**JOB 1:** Reproduce a passage of the reunion essay word for word, starting with "That fall marked" and going on through "a picky kid.)".
**JOB 2:** Please decide whether each statement agrees with the reunion essay, answering yes or no and quoting the words that settle it: (a) The Hendry family reunion took place on Tybee Island. (b) The narrator ate the shrimp at the shrimp boil. (c) Nama's Apple Cake was named after the narrator's grandmother.
**JOB 3:** Name every food the reunion essay says the narrator remembers from the event at the park.

**SOURCE EXCERPT:**
☆ ☆ ☆ ☆
In Saving Southern Recipes, Southern Kitchen’s Kate Williams explores the deep heritage of Southern cooking through the lens of passed-down, old family recipes.

My middle name is Hendry. When I was a kid, I hated it. My classmates would tease me, saying I had a "boy's name," and I thought it was weird and funny-sounding. I knew it was a family name from somewhere on my dad's side, my Southern side, but I didn't ever put names to faces until I was thirteen.

That fall marked my first visit to the Hendry family reunion on Tybee Island. We drove down to the island from Atlanta on a Saturday and arrived in time for a Savannah Shrimp Boil or Frogmore Stew, depending on who you ask. The event was at a park somewhere near where we were staying; I remember cauldrons of shrimp, potatoes and corn, hot dogs, and throwing around baseballs. I met Hendry family members I didn't know existed and avoided all of the shrimp and potatoes. (I was a picky kid.)

Later on that evening, the family gathered for a potluck, where I had my first taste of corn casserole loaded down with more cheese than vegetables. There were other foreign and delicious foods, like macaroni and cheese cooked with eggs and cut into squares, and a sweet, dense cake, studded with apples. This cake, dubbed "Nama's Apple Cake," was named after my great-, great-grandmother Sarah Edith Cooper Hendry, who was called Nama by my grandfather. These dishes were old ones, dishes my grandparents would use as a springboard to launch into a 20 minute story about our heritage. (It would not be an exaggeration to say that my family is a bunch of food fanatics.)

After the reunion, my uncle gathered up several of the recipes and published them on his website, making it (likely) one of the first food blogs, albeit one read only by my family members.
☆ ☆ ☆ ☆
Dataset rows:

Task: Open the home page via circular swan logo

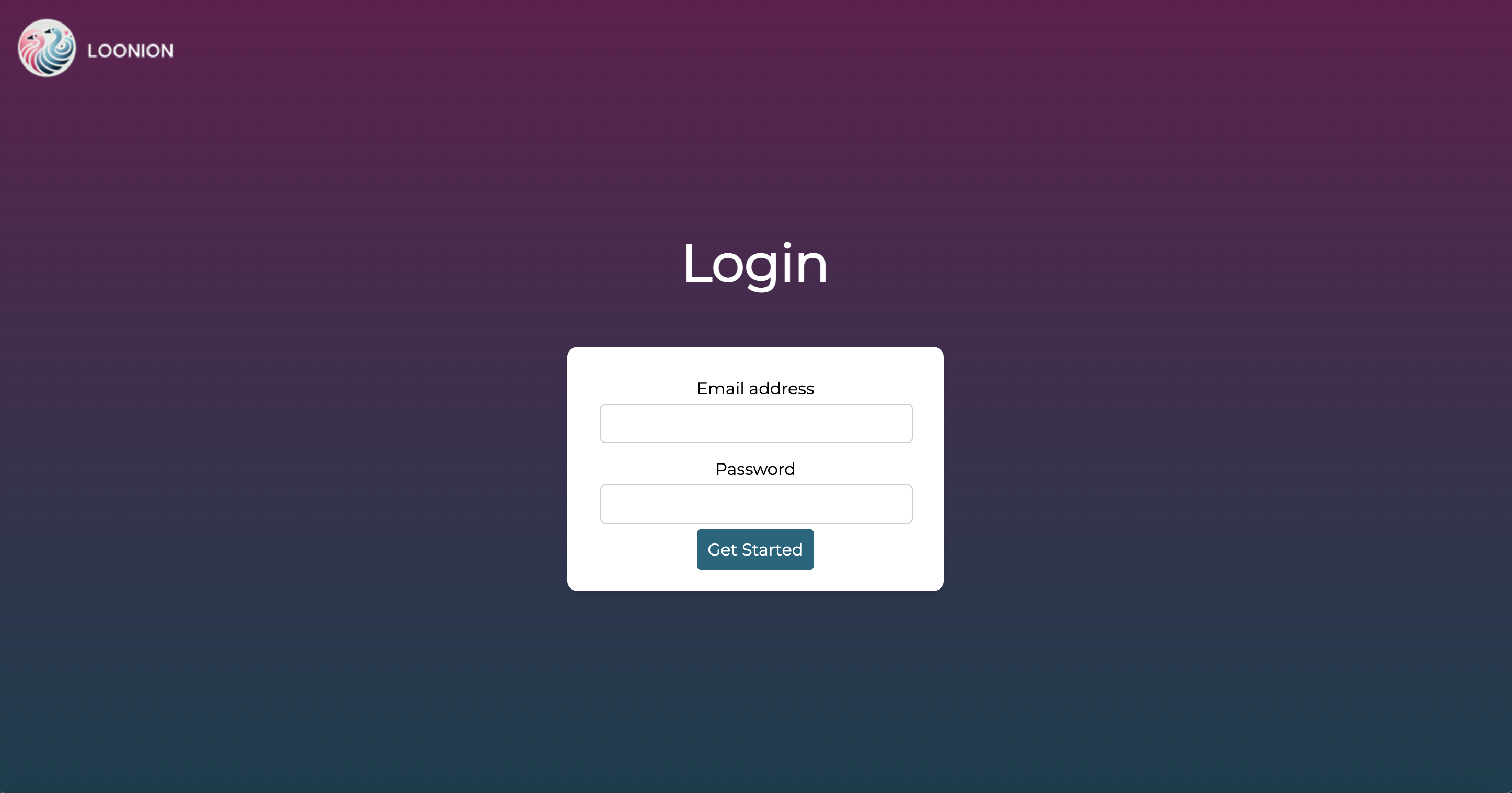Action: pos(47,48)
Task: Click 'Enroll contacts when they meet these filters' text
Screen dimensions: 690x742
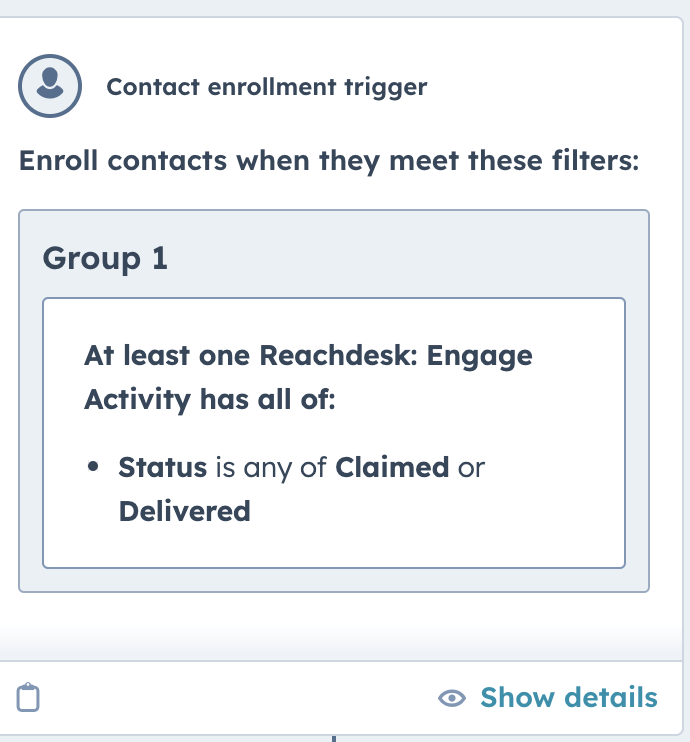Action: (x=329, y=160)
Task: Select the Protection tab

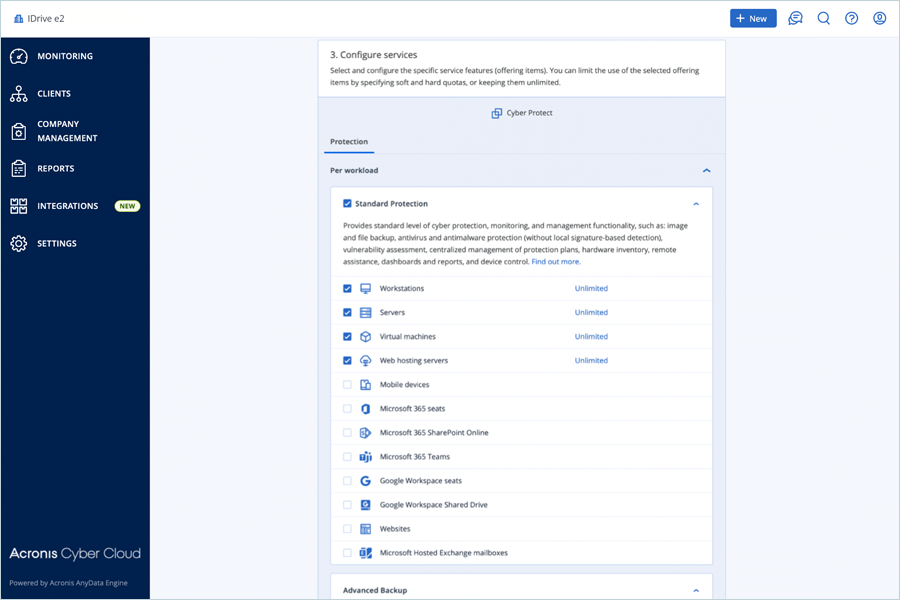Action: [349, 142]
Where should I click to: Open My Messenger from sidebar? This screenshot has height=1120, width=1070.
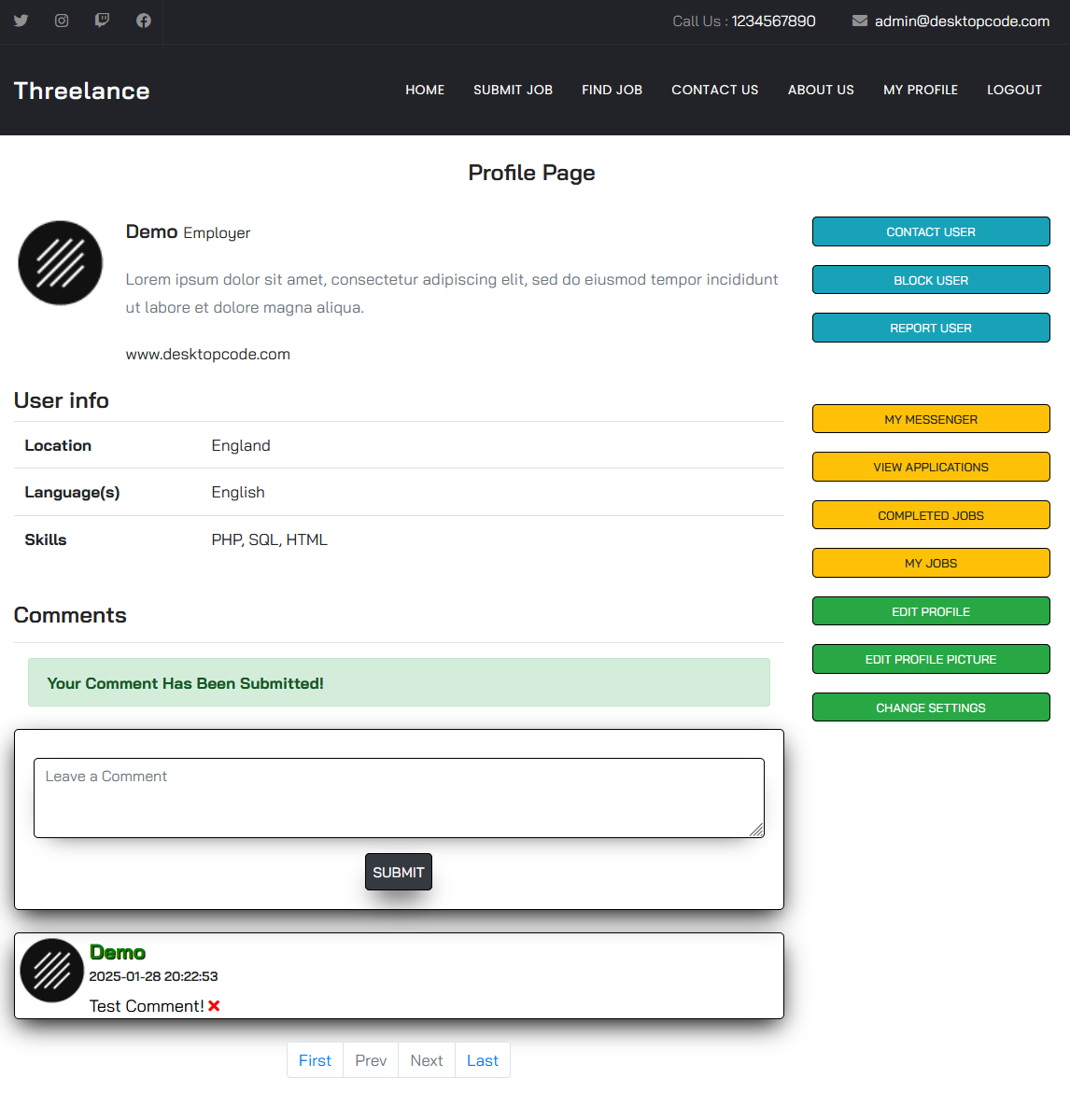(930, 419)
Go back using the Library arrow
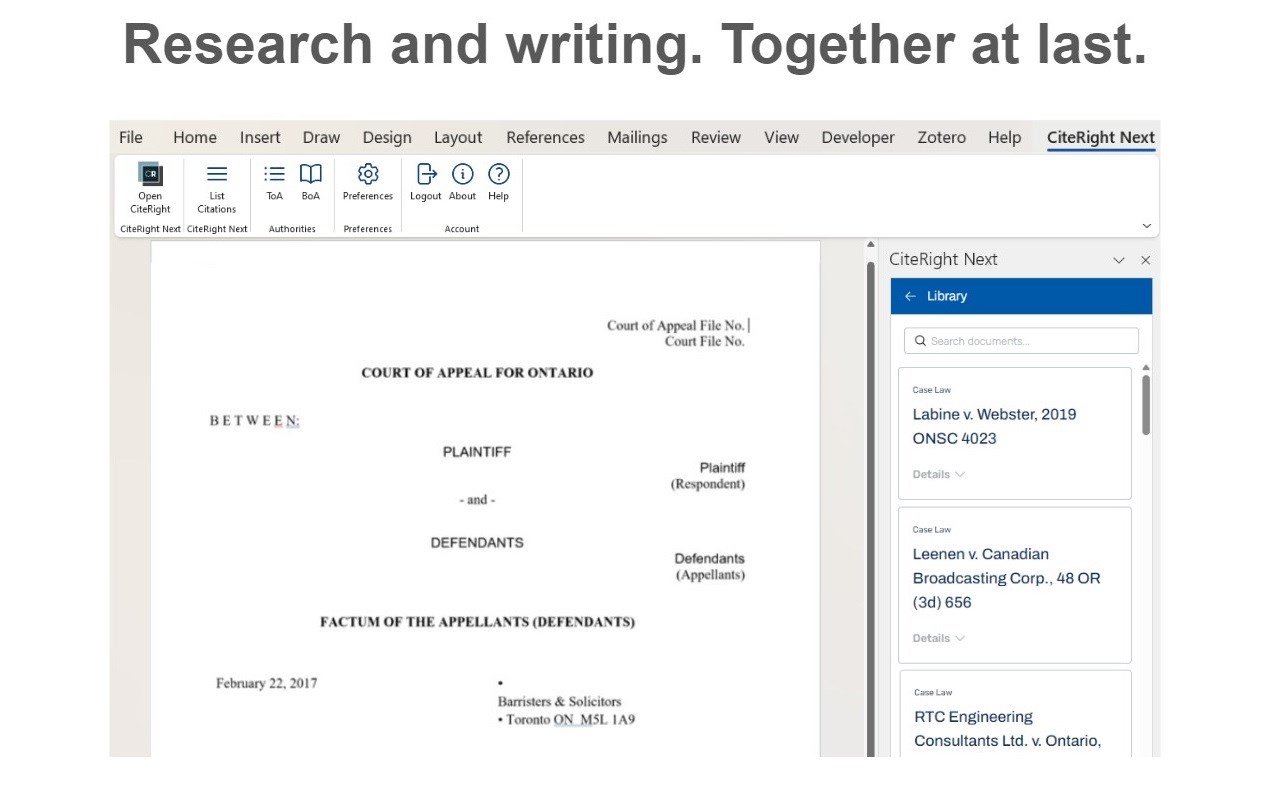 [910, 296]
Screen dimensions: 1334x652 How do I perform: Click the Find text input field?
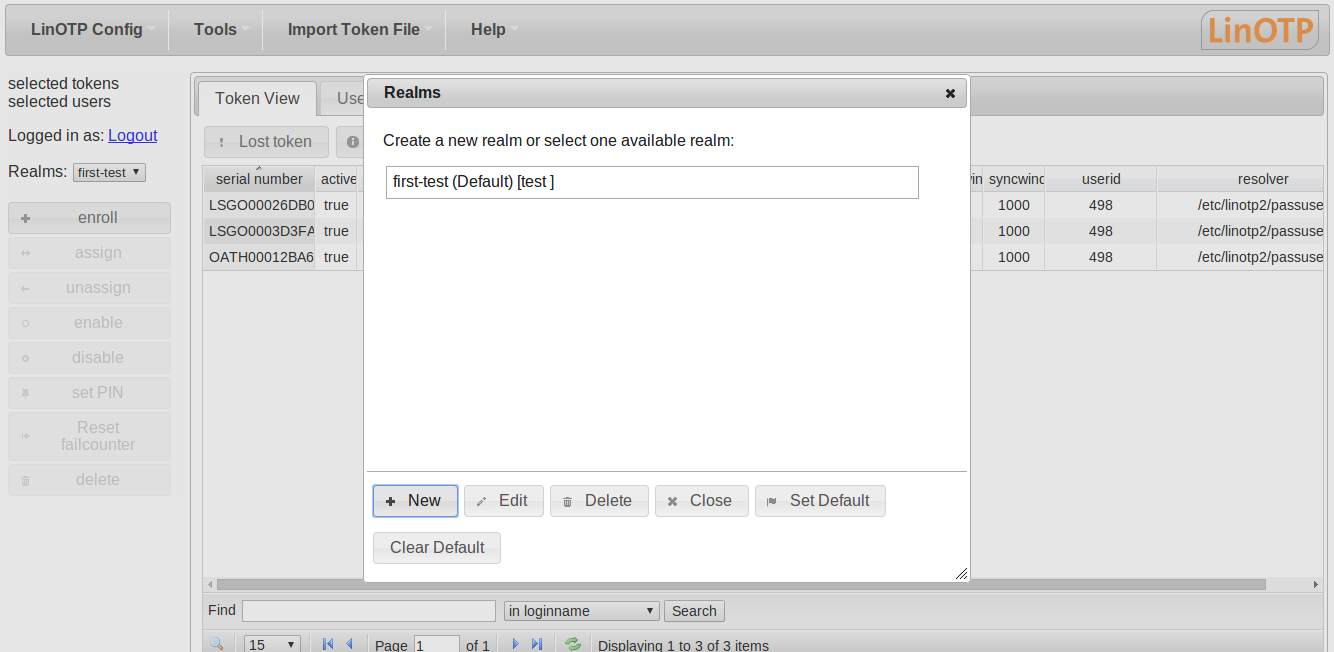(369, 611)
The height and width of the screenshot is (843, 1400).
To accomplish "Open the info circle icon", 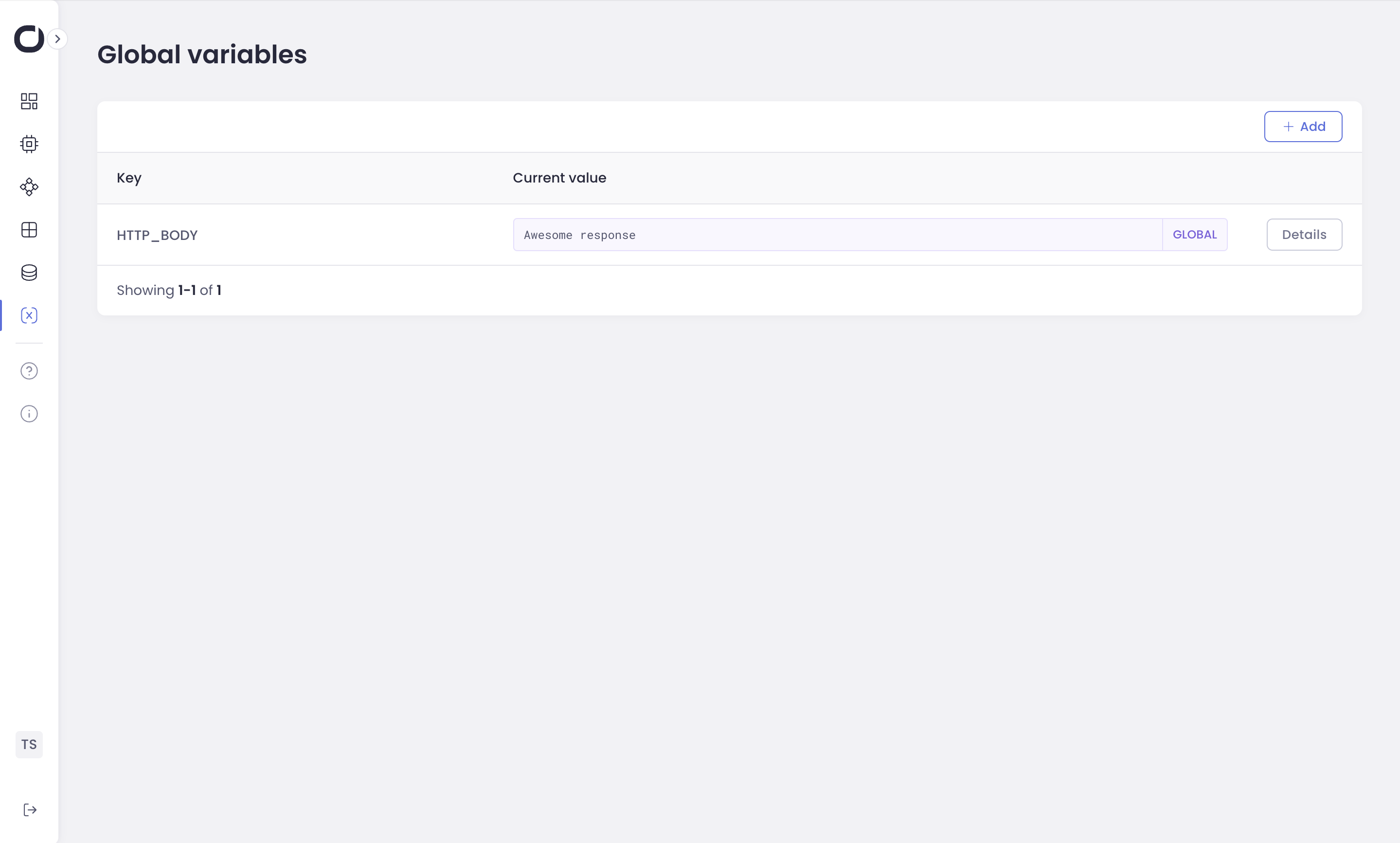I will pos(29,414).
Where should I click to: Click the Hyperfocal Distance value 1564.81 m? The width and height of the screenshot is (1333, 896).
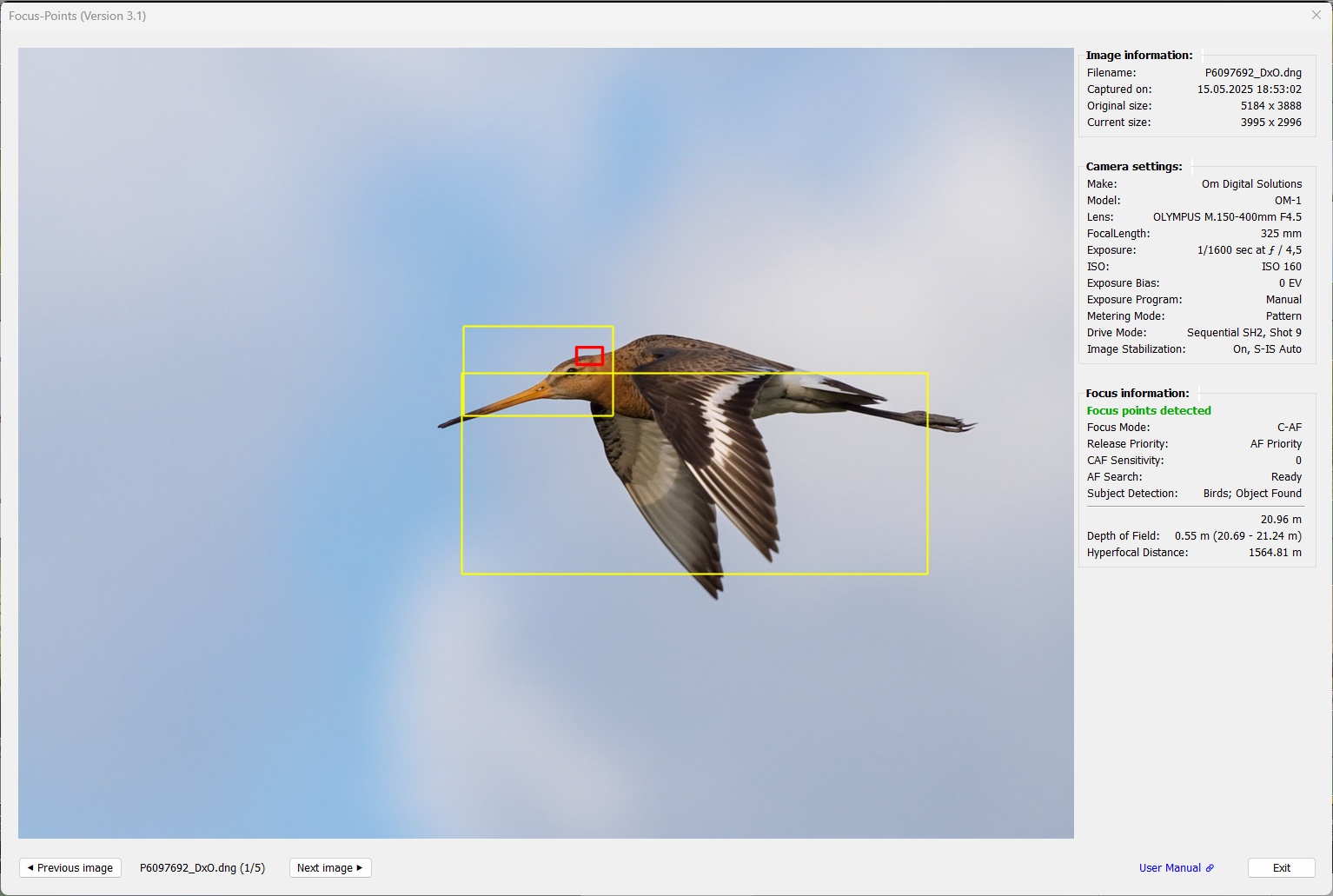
☆ ☆ ☆ ☆
**RESULT 1:**
That fall marked my first visit to the Hendry family reunion on Tybee Island. We drove down to the island from Atlanta on a Saturday and arrived in time for a Savannah Shrimp Boil or Frogmore Stew, depending on who you ask. The event was at a park somewhere near where we were staying; I remember cauldrons of shrimp, potatoes and corn, hot dogs, and throwing around baseballs. I met Hendry family members I didn't know existed and avoided all of the shrimp and potatoes. (I was a picky kid.)

**RESULT 2:**
(a) Yes: "my first visit to the Hendry family reunion on Tybee Island"
(b) No: "avoided all of the shrimp and potatoes"
(c) No: "named after my great-, great-grandmother Sarah Edith Cooper Hendry"

**RESULT 3:** shrimp, potatoes, corn, hot dogs